### Task data

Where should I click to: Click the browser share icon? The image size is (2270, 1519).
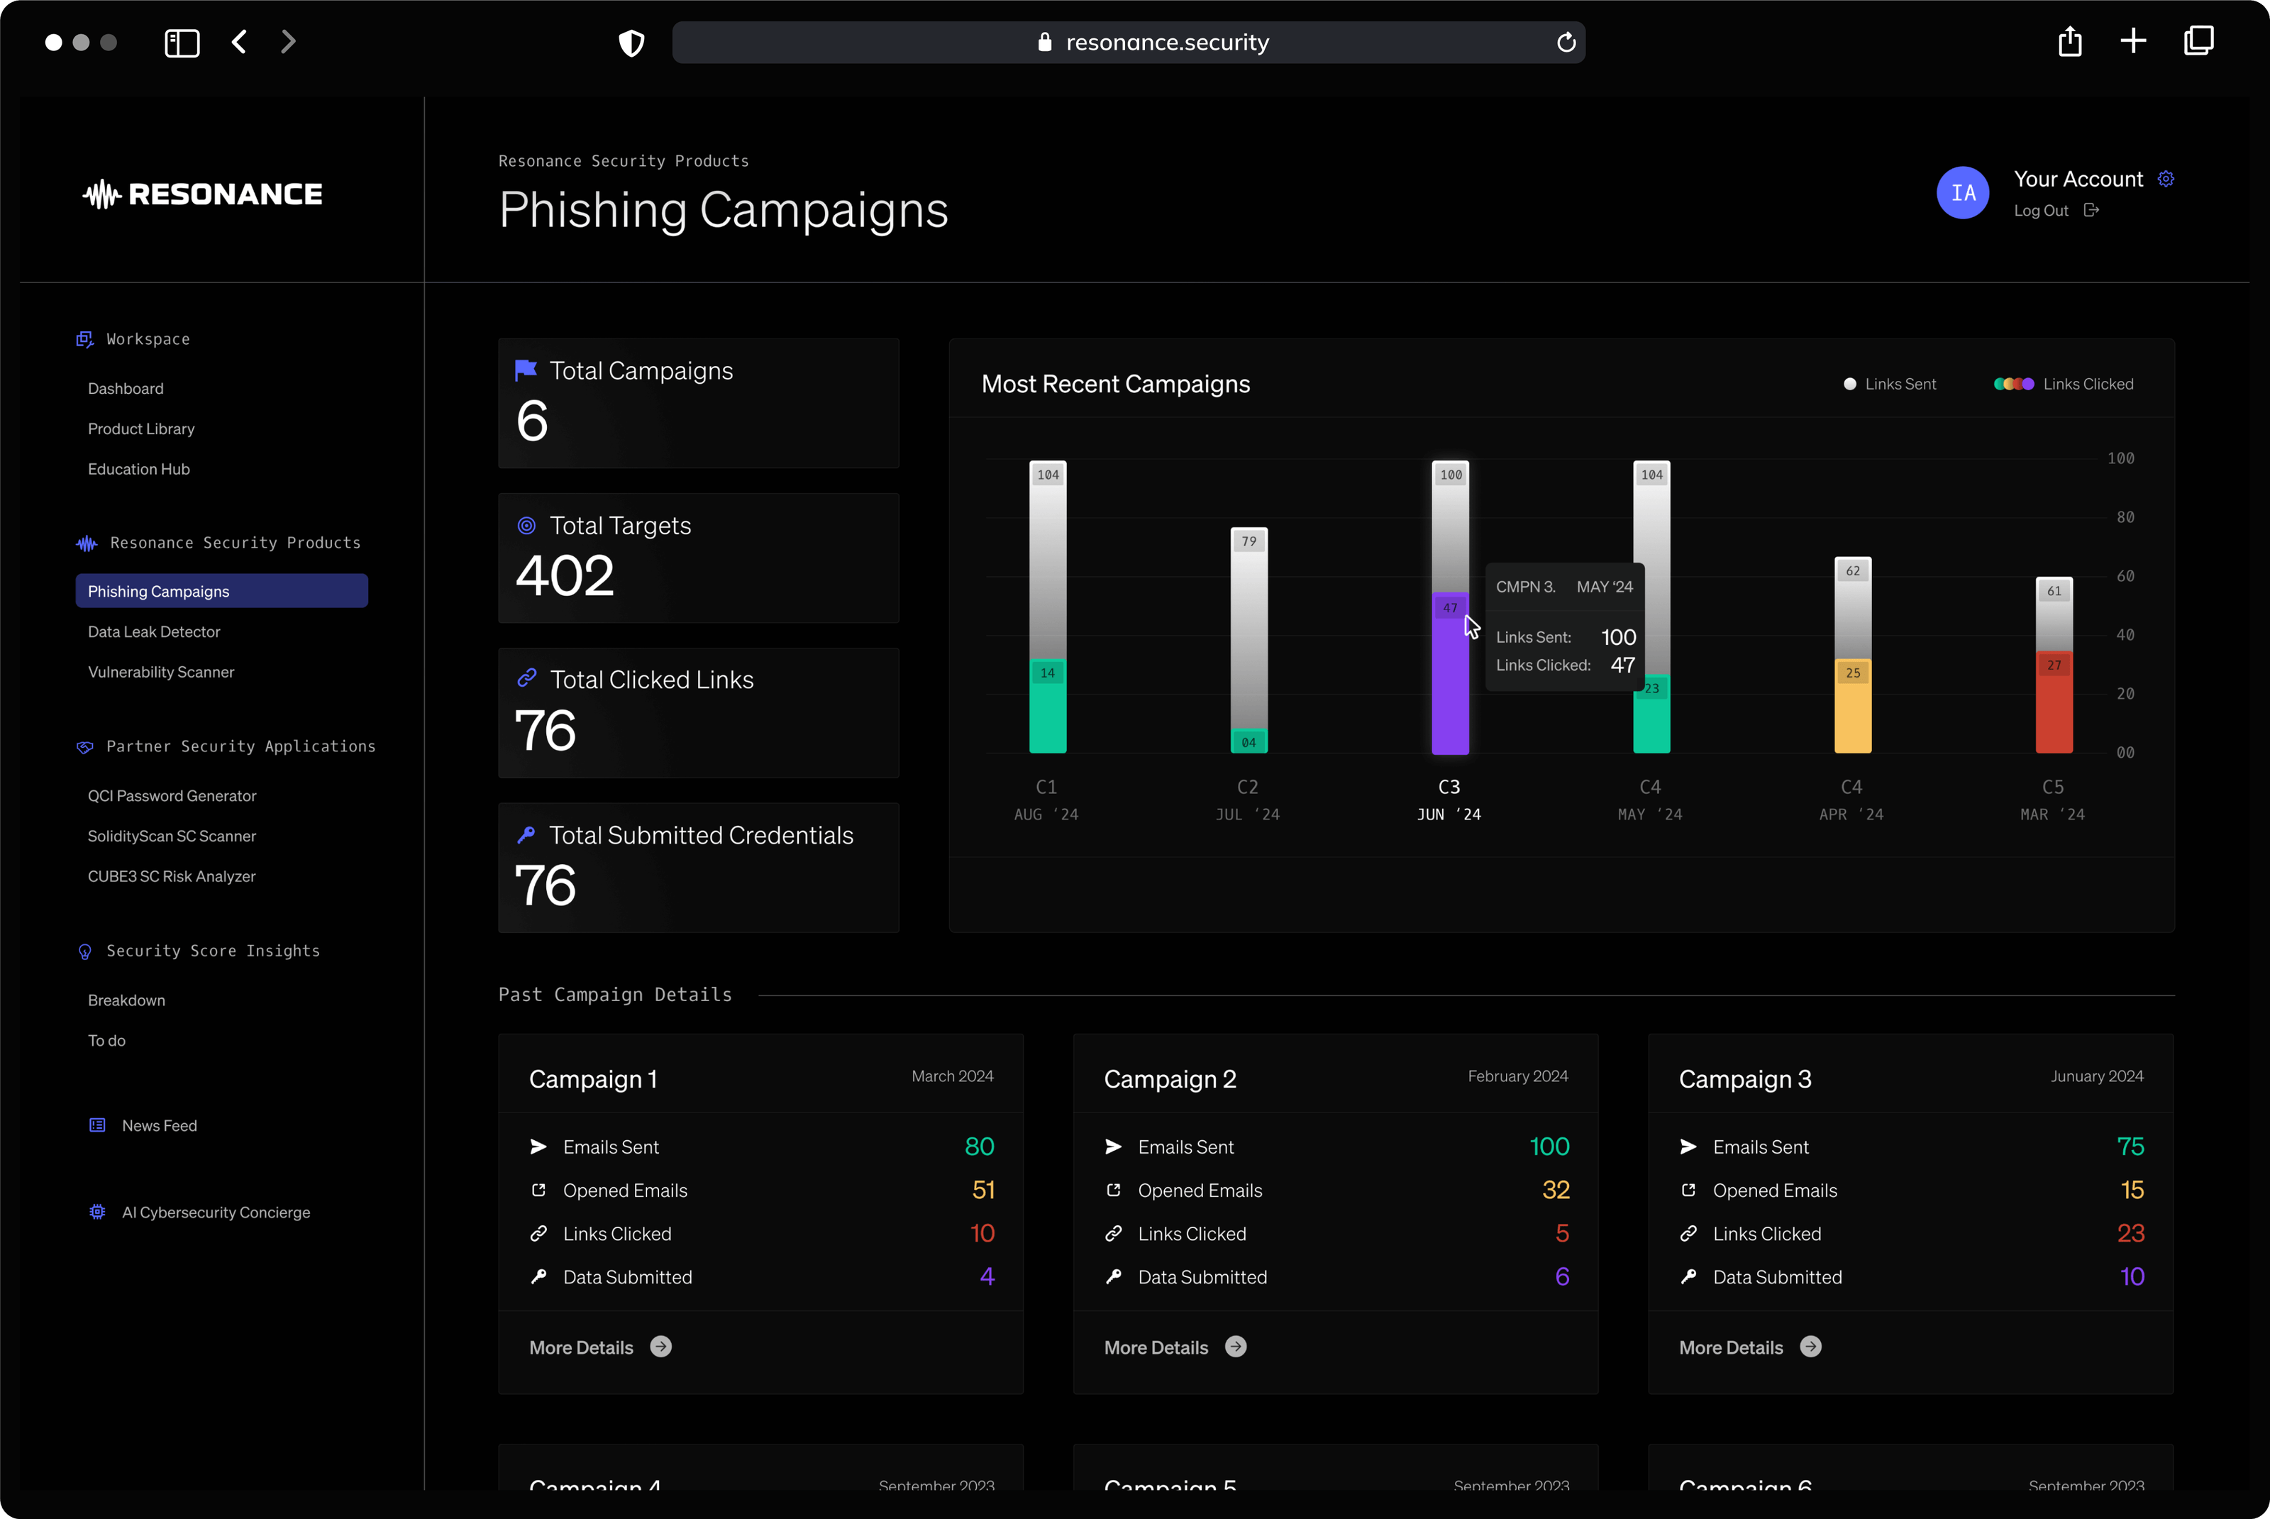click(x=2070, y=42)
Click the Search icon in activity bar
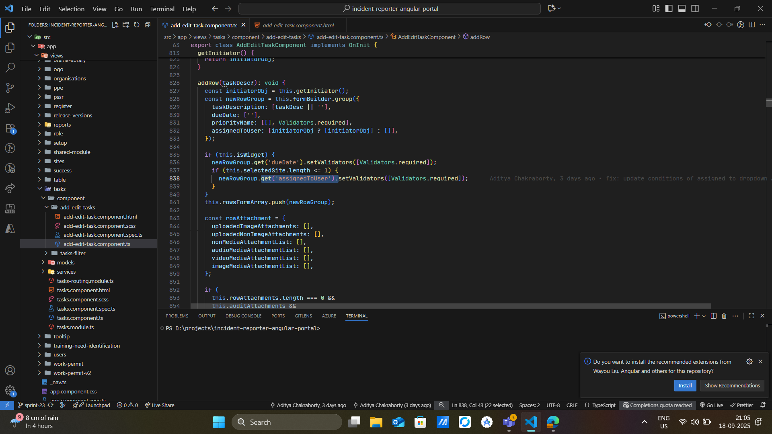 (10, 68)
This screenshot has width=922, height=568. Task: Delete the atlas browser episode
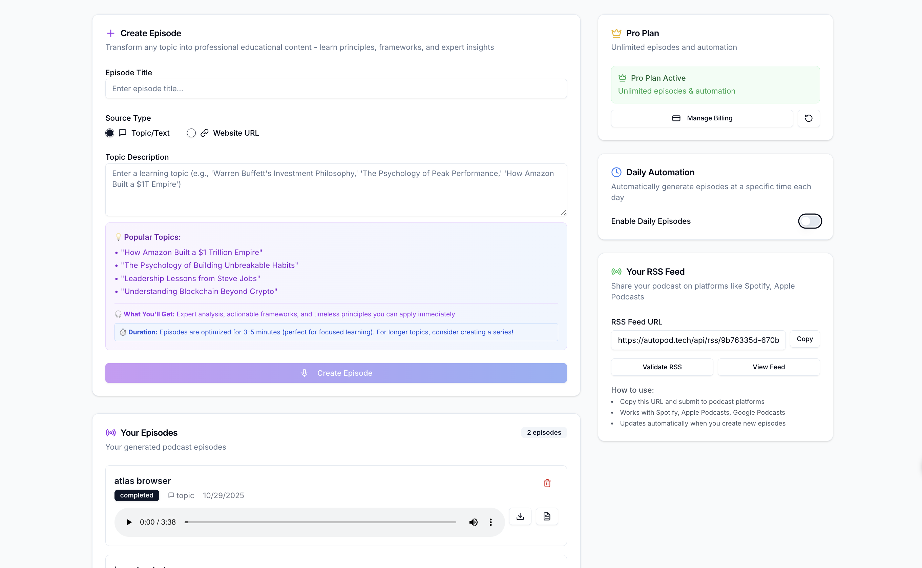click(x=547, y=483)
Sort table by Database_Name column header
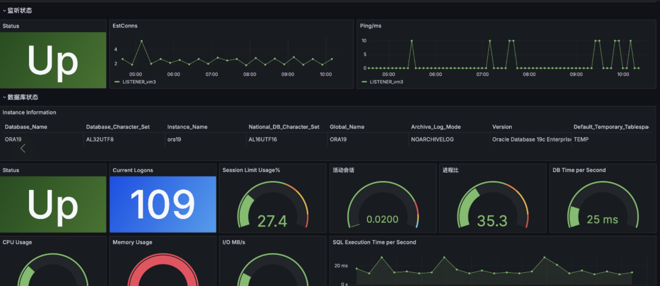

### To do
What is needed is a word-for-word transcription of all the entries, with the pictures dropped.

### Exercise result
Where should I click to: Click the browser share icon? The image size is (2270, 1519).
click(x=2070, y=42)
Click the Search icon in activity bar
 (10, 68)
This screenshot has width=922, height=568. Task: Delete the atlas browser episode
click(x=547, y=483)
Sort table by Database_Name column header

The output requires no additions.